»»

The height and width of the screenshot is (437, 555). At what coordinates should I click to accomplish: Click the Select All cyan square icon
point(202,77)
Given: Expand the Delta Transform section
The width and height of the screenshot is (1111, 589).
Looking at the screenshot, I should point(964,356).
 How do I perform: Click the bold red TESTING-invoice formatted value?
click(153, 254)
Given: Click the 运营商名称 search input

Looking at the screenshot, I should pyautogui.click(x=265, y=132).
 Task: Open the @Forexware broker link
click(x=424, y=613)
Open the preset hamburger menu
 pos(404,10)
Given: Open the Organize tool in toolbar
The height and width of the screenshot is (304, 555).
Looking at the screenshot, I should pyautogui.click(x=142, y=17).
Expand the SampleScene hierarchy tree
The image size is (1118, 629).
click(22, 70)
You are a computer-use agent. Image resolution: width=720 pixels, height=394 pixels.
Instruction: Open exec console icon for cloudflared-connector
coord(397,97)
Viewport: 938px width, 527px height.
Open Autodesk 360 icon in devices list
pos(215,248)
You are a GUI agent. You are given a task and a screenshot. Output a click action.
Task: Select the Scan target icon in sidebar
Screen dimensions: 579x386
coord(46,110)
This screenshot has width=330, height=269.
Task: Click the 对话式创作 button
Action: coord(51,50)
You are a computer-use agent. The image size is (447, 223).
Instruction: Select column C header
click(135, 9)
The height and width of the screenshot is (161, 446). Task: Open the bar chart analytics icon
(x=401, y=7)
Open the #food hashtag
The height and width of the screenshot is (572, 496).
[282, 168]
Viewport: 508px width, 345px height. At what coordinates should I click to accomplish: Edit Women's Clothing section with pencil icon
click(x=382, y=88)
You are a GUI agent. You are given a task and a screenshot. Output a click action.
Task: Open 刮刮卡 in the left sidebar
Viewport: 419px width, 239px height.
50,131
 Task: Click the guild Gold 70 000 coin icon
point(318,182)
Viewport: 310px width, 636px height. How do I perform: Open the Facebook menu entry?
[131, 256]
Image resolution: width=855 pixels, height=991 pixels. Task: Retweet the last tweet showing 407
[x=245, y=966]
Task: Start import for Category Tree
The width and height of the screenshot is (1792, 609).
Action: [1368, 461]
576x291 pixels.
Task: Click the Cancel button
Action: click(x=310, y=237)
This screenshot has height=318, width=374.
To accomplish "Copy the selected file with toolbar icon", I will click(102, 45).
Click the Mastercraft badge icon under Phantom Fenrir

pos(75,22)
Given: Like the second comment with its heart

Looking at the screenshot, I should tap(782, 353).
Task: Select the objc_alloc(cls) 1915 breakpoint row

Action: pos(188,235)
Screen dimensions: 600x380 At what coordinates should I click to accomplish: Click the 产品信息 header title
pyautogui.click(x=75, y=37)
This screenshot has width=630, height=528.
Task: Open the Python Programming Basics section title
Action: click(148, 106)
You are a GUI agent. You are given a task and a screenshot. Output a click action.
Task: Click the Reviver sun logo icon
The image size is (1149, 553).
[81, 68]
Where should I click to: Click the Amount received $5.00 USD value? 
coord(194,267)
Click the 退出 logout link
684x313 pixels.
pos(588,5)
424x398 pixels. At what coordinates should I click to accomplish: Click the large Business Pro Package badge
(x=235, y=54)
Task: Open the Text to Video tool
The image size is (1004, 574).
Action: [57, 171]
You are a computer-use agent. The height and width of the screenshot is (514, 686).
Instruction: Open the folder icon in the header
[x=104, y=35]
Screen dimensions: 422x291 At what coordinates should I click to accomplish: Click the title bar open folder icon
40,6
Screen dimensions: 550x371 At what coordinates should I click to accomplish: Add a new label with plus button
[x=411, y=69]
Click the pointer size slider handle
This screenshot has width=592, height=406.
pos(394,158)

««

* [ASSIGNMENT]: Starting at the first entry and ending at the last, reproduce each one exactly.

* [RESULT]:
The height and width of the screenshot is (437, 555). At what coordinates should I click to accomplish: Click the Select All cyan square icon
point(202,77)
Given: Expand the Delta Transform section
The width and height of the screenshot is (1111, 589).
Looking at the screenshot, I should point(964,356).
 How do I perform: Click the bold red TESTING-invoice formatted value?
click(153, 254)
Given: Click the 运营商名称 search input

Looking at the screenshot, I should pyautogui.click(x=265, y=132).
 Task: Open the @Forexware broker link
click(x=424, y=613)
Open the preset hamburger menu
 pos(404,10)
Given: Open the Organize tool in toolbar
The height and width of the screenshot is (304, 555).
Looking at the screenshot, I should pyautogui.click(x=142, y=17).
Expand the SampleScene hierarchy tree
The image size is (1118, 629).
click(22, 70)
You are a computer-use agent. Image resolution: width=720 pixels, height=394 pixels.
Instruction: Open exec console icon for cloudflared-connector
coord(397,97)
Viewport: 938px width, 527px height.
Open Autodesk 360 icon in devices list
pos(215,248)
You are a GUI agent. You are given a task and a screenshot. Output a click action.
Task: Select the Scan target icon in sidebar
Screen dimensions: 579x386
coord(46,110)
This screenshot has width=330, height=269.
Task: Click the 对话式创作 button
Action: coord(51,50)
You are a computer-use agent. The image size is (447, 223).
Instruction: Select column C header
click(135, 9)
The height and width of the screenshot is (161, 446). Task: Open the bar chart analytics icon
(x=401, y=7)
Open the #food hashtag
The height and width of the screenshot is (572, 496).
[282, 168]
Viewport: 508px width, 345px height. At what coordinates should I click to accomplish: Edit Women's Clothing section with pencil icon
click(x=382, y=88)
You are a GUI agent. You are given a task and a screenshot. Output a click action.
Task: Open 刮刮卡 in the left sidebar
Viewport: 419px width, 239px height.
50,131
 Task: Click the guild Gold 70 000 coin icon
point(318,182)
Viewport: 310px width, 636px height. How do I perform: Open the Facebook menu entry?
[131, 256]
Image resolution: width=855 pixels, height=991 pixels. Task: Retweet the last tweet showing 407
[x=245, y=966]
Task: Start import for Category Tree
The width and height of the screenshot is (1792, 609).
Action: [1368, 461]
576x291 pixels.
Task: Click the Cancel button
Action: click(x=310, y=237)
This screenshot has height=318, width=374.
To accomplish "Copy the selected file with toolbar icon", I will click(102, 45).
Click the Mastercraft badge icon under Phantom Fenrir

pos(75,22)
Given: Like the second comment with its heart

Looking at the screenshot, I should tap(782, 353).
Task: Select the objc_alloc(cls) 1915 breakpoint row

Action: pos(188,235)
Screen dimensions: 600x380 At what coordinates should I click to accomplish: Click the 产品信息 header title
pyautogui.click(x=75, y=37)
This screenshot has width=630, height=528.
Task: Open the Python Programming Basics section title
Action: click(148, 106)
You are a GUI agent. You are given a task and a screenshot. Output a click action.
Task: Click the Reviver sun logo icon
The image size is (1149, 553).
[81, 68]
Where should I click to: Click the Amount received $5.00 USD value? 
coord(194,267)
Click the 退出 logout link
684x313 pixels.
pos(588,5)
424x398 pixels. At what coordinates should I click to accomplish: Click the large Business Pro Package badge
(x=235, y=54)
Task: Open the Text to Video tool
The image size is (1004, 574).
Action: [57, 171]
You are a computer-use agent. The height and width of the screenshot is (514, 686).
Instruction: Open the folder icon in the header
[x=104, y=35]
Screen dimensions: 422x291 At what coordinates should I click to accomplish: Click the title bar open folder icon
40,6
Screen dimensions: 550x371 At what coordinates should I click to accomplish: Add a new label with plus button
[x=411, y=69]
Click the pointer size slider handle
This screenshot has width=592, height=406.
pos(394,158)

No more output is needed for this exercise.